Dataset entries
################
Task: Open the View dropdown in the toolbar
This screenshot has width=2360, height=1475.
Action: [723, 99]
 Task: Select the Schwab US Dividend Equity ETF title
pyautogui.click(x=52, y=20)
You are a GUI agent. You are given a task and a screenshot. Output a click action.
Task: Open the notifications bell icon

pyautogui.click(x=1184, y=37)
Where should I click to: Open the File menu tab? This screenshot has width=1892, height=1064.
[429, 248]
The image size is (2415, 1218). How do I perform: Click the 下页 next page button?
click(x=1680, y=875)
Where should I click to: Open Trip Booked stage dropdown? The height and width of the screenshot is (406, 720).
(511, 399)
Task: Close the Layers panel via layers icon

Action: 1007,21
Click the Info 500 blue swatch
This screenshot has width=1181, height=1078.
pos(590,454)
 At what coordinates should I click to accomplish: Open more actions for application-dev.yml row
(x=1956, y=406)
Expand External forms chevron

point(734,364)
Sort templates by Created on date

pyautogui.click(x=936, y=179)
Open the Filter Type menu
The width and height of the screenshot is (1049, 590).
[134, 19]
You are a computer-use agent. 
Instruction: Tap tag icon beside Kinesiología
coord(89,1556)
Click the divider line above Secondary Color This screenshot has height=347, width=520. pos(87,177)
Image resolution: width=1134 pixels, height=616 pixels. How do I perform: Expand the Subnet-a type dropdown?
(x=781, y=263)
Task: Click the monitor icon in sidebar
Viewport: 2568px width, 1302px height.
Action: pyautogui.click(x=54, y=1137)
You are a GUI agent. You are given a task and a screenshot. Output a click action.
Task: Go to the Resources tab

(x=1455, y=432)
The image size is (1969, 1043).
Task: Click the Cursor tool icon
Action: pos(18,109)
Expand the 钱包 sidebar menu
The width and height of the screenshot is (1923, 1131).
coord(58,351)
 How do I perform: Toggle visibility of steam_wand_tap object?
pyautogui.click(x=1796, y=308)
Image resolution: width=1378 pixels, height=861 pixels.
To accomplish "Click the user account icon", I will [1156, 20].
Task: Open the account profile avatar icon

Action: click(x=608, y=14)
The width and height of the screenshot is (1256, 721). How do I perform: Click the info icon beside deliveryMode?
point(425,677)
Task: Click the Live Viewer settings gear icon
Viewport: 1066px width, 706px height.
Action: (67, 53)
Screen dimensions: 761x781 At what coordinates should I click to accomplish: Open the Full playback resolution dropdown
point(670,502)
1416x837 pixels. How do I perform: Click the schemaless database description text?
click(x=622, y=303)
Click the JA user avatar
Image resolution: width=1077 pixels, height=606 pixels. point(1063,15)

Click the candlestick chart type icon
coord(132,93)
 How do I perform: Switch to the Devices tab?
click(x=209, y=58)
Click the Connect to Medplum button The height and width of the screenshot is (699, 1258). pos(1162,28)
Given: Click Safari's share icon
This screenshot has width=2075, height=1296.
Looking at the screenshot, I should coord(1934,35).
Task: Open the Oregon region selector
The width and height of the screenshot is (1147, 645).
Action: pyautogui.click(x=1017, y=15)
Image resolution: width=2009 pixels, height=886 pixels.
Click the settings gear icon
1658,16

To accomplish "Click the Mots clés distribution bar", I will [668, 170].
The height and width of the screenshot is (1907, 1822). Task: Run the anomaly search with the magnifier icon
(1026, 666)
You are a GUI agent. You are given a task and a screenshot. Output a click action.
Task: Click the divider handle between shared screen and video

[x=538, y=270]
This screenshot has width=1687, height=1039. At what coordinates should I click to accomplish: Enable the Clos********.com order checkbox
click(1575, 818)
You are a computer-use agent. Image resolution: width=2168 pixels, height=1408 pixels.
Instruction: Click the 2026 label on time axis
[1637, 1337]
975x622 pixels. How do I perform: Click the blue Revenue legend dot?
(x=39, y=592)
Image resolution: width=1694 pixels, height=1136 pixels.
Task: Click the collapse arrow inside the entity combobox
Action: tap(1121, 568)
################
> [What needs to be done] Out of the data above, return each line where the word "computer" can be found.

> [Solution for this task]
You are a computer-use agent. 
You are a computer-use agent. Image resolution: width=2168 pixels, height=1408 pixels.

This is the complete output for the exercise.